Gudjonsson has devised that the Gudjonsson Suggestability Scale which taps two different aspects of interrogative suggestability, namely the tendency to give into leading questions (yield) and a tendency to shift responses under conditions of inter personal pressure (shift).  Investigators can use the GSS to help evaluate whether the confessions have been coerced or to determine how best to question a suspect. 

11 of 17

Gudjohnsson's Study

Aim:  to document a case of false confession. 

Method:  case study.

Participants:  a 17 year old of average intelligence with no mental health issues. 

Procedure:  Case study compiled from information summarised from several police interviews with the suspect and later psychiatric examination and psychometric tests of the suspect.  The crime they were accused of were murder, sexual assault and robbery of two elderly woman found battered to death in their home and their savings missing.  The suspect was interviewed by the police.  The first interview in the presenc eof the police lasted around 14 hours with some breaks.  It included leading questions. accusations of lying and guilt and suggestions and taunts about his sexual impotence.  The second interview conducted the next day in the presence of the solicitor resulted in a retraction of the previous days statement  Later under pressure and following further accusations about his failure of women he confessed.

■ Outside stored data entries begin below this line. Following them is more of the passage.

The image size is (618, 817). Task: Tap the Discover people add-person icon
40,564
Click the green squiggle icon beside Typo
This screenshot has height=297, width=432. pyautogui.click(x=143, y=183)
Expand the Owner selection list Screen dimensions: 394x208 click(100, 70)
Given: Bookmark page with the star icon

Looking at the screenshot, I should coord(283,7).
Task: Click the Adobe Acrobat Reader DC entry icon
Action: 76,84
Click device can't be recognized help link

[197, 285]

Results:  A coerced compliant type of confession where the suspect confesses to escape or stop intolerable pressure of the investigation.  The participants scaled abnormally high on Gudjonssons Suggestability Scale. 

12 of 17

Top Down Approach

  • Used in the US (using ViCap) - used by the FBI
  • Police will put together an idea of what they are looking for and look for things in a crime scene to support their idea. Crimes are classified as either organised or disorganised.
  • Creates typologies of criminal behaviour and motivations from interviews with captured criminals. 
  • They match a type of criminal to the features of a particular crime. 

Four main stages used by the FBI for profiling:

  • Data assimilation (police reports, forensics, autopsies)
  • Crime classification (suicide, homicide, robbery, GBH)
  • Crime Reconstruction (hypothesis of behaviour, modus operandi)
  • Profile Generation (suggestions of demographics, habits and personality)

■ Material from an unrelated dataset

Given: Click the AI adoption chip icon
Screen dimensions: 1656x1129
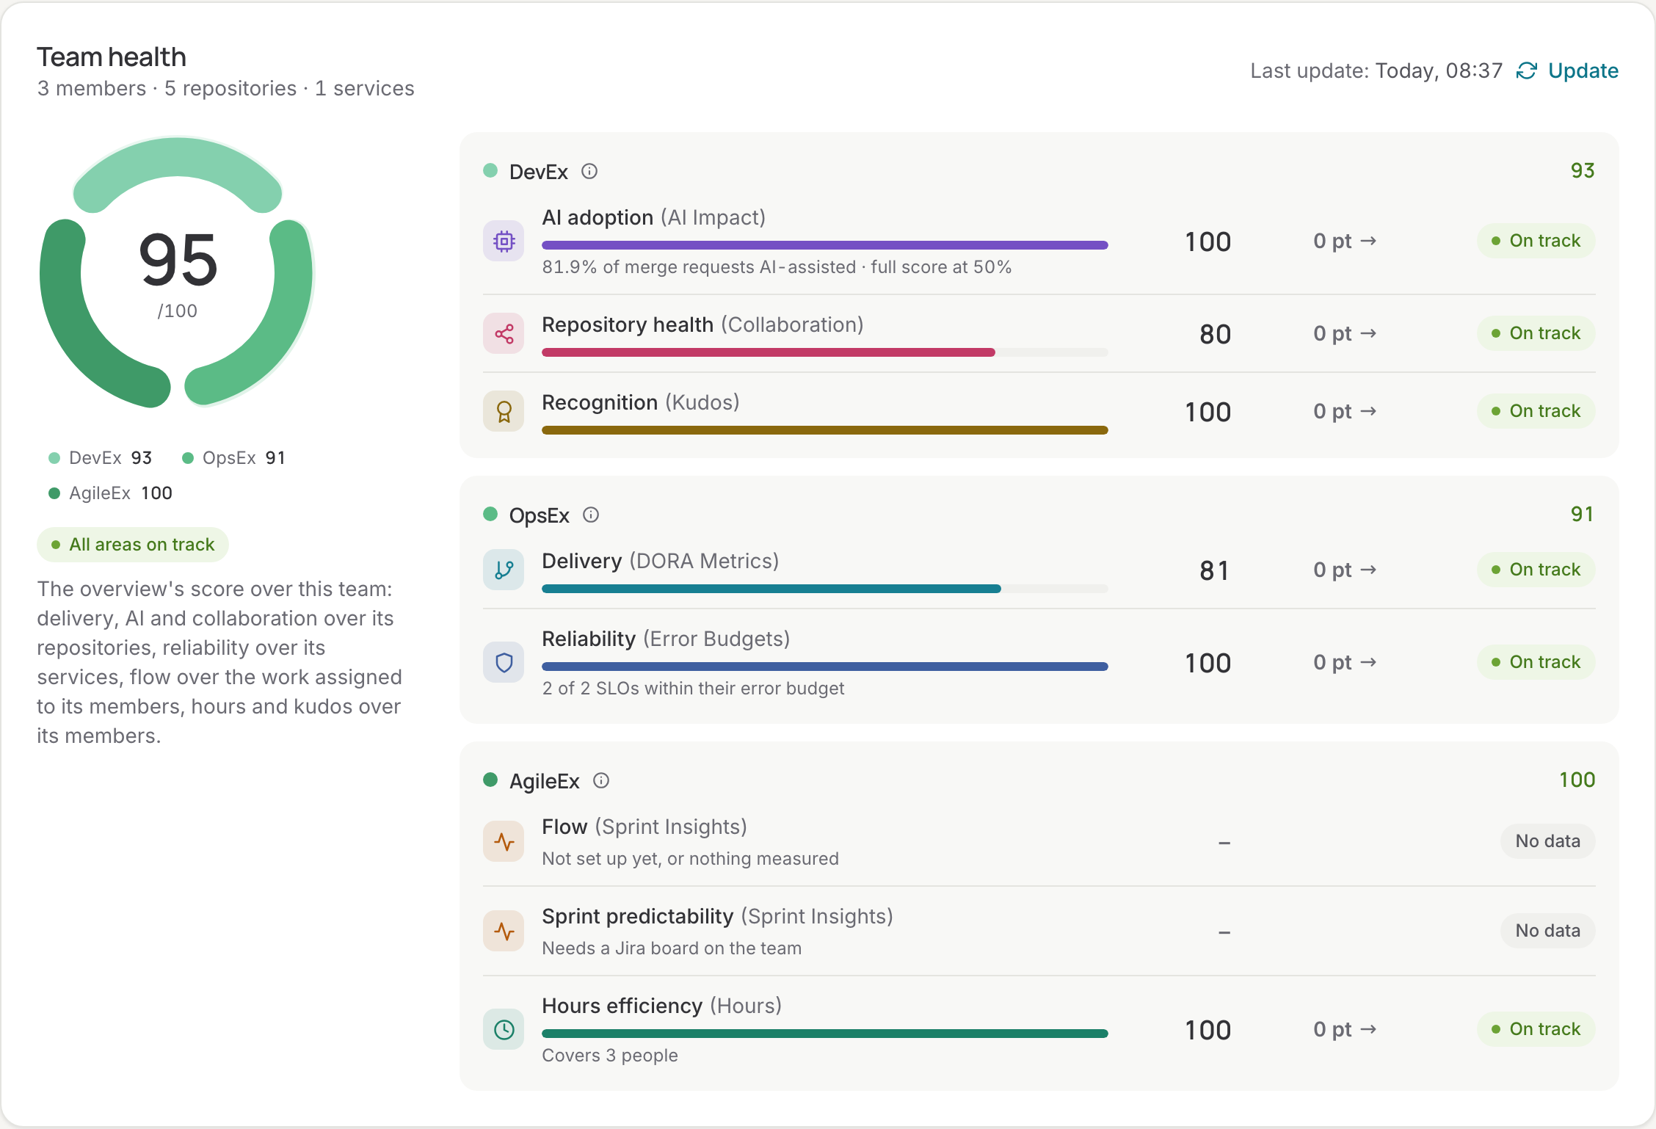Looking at the screenshot, I should (504, 241).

Organised offenders show evidence of planning, they target the victim and try to control the situation.  They have at least average intelligence and social and sexual competence.

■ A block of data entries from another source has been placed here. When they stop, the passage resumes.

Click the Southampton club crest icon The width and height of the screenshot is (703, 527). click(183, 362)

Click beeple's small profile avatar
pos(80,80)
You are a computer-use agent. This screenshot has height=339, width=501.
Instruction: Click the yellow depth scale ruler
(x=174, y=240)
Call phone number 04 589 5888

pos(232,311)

Disorganised offenders tend to be socially inadequate and know the crime scene and the victim.

13 of 17

Hazelwood and Douglas's Study

Published their account of the 'lust murderer' in which they advanced their theory of organised and disorganised crime. Their theory postulates the beginnings of the typological approach to offender profiling. 

Organised Offender:

  • They will lead an orderely life and will kill following a critical event in their life.
  • Their actions will reflect planning and control (ie bringing their own restraints etc with them) and the crime scene will reflect their order and planning
  • More likely to use a verbal approach with victims and be of high or above average intelligence.

Disorganised Offender:

  • Likely to commit a crime in the heat of the moment.
  • There is likely to be no pre-planning or thought using items already found at the scene.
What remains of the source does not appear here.